*WHAT YOU HAVE TO DO*. Transcribe all of the data exactly. Images stay out.

Stored items
####
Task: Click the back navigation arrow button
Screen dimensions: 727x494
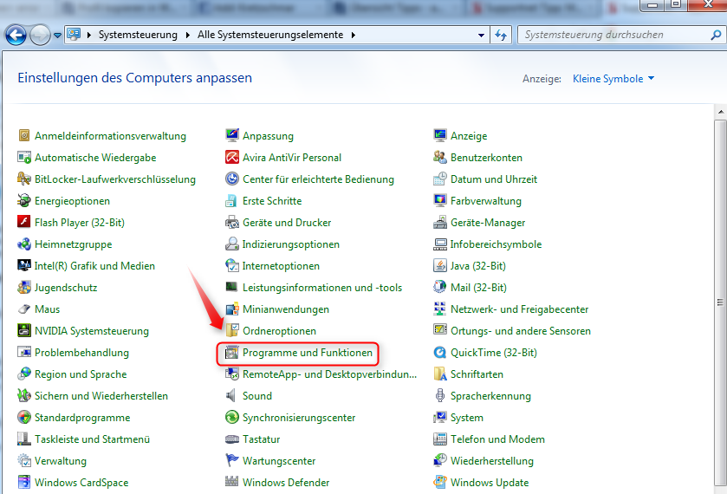Action: [16, 36]
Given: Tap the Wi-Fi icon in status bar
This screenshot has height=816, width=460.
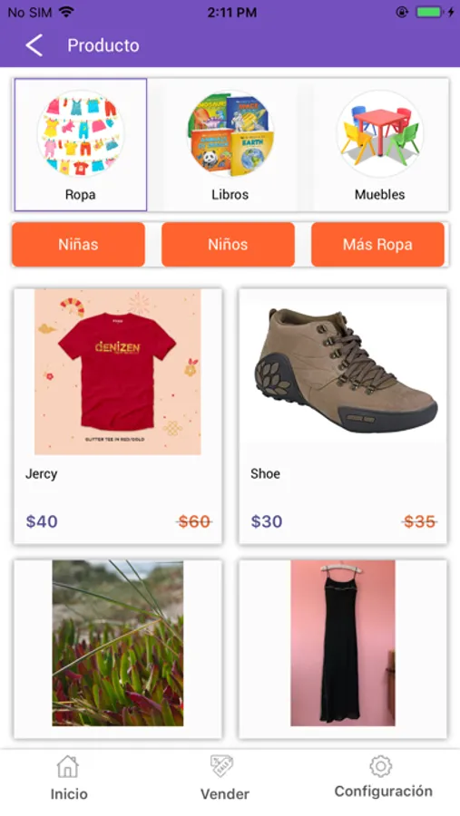Looking at the screenshot, I should [66, 13].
####
*OUTPUT*.
Task: Click the back navigation arrow button
Screen dimensions: 727x494
Action: [16, 36]
Given: Tap the Wi-Fi icon in status bar
This screenshot has height=816, width=460.
Looking at the screenshot, I should [66, 13].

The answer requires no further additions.